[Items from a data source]
______________________________
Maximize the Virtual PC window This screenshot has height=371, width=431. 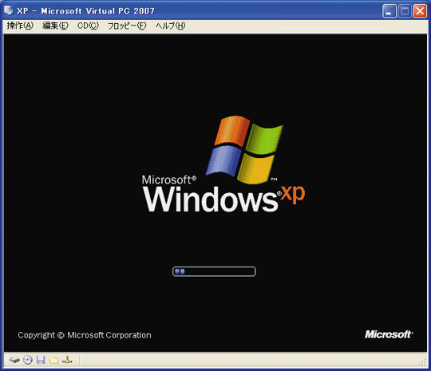[x=405, y=11]
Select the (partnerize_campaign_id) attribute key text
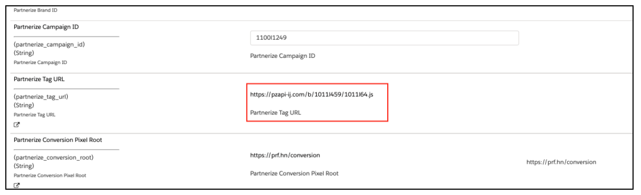 tap(49, 45)

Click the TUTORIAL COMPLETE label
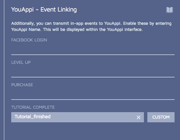click(33, 107)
______________________________
Nothing but the lines from the one containing "Select the (partnerize_campaign_id)" through the final line of the records, both included and copied exactly, should appear in the answer; pictures stay out.

Select the (partnerize_campaign_id) attribute key text
 tap(49, 45)

Click the TUTORIAL COMPLETE label
click(33, 107)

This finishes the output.